Work required:
Only the lines from the beginning of the data through the line holding "Screen dimensions: 1349x767" belong in the answer, printed exactly and without pictures.

** Opening Input material block **

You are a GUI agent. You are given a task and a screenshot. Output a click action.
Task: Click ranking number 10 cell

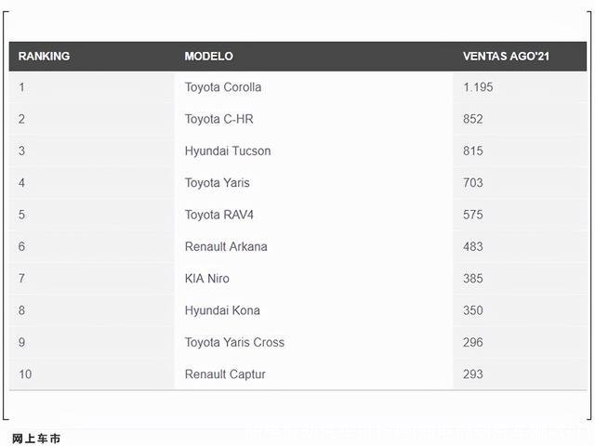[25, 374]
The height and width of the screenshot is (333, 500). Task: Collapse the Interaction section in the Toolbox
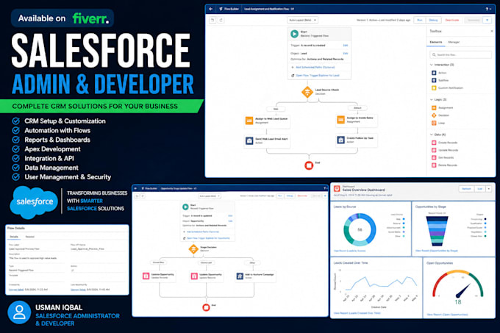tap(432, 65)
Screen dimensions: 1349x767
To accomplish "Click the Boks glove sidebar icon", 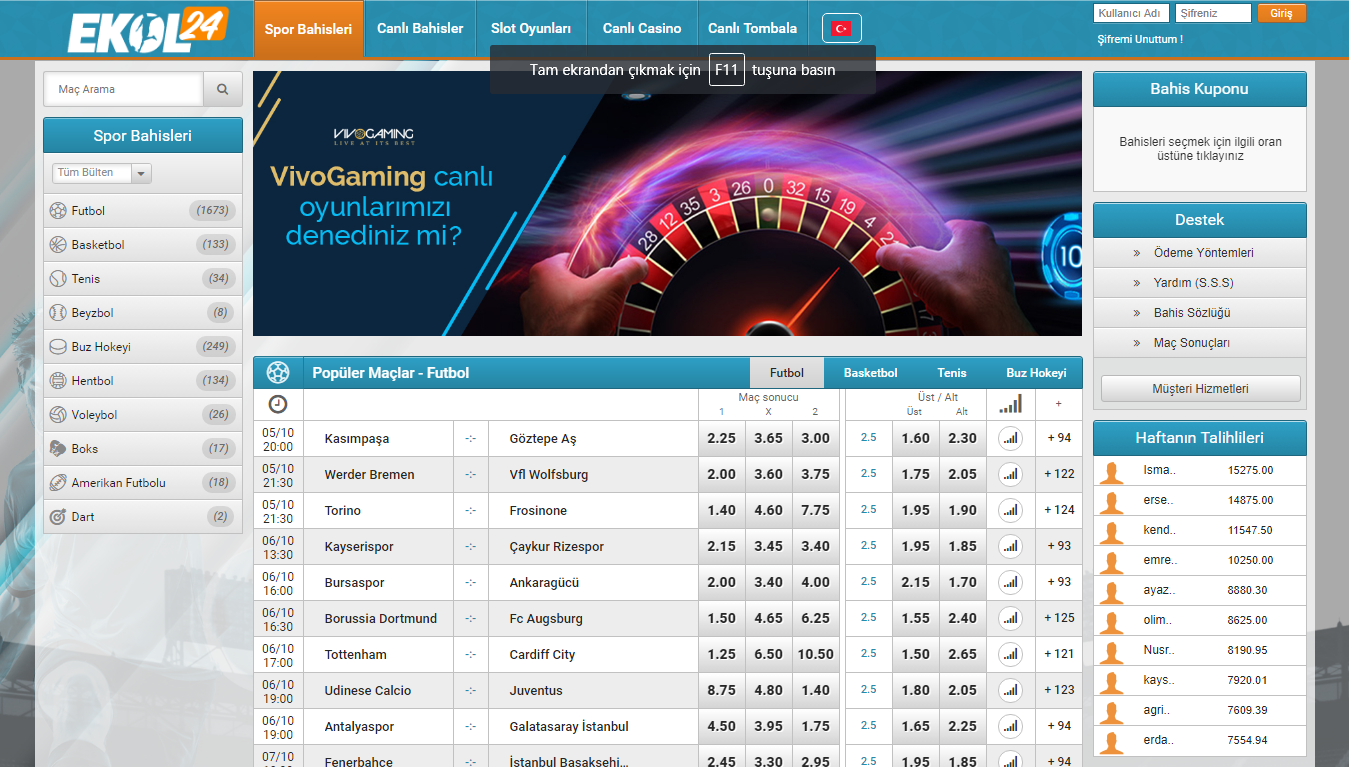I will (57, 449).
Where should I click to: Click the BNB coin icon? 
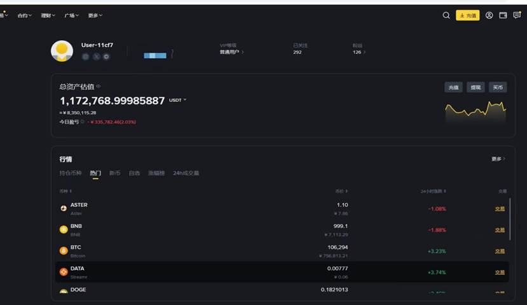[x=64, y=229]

** Closing Input material block **

Written solution:
You are a GUI agent. You are given a task and a screenshot. Output a click action.
Task: Click ranking number 10 cell

[25, 374]
The height and width of the screenshot is (333, 500). Task: Collapse the Interaction section in the Toolbox
tap(432, 65)
Screen dimensions: 1349x767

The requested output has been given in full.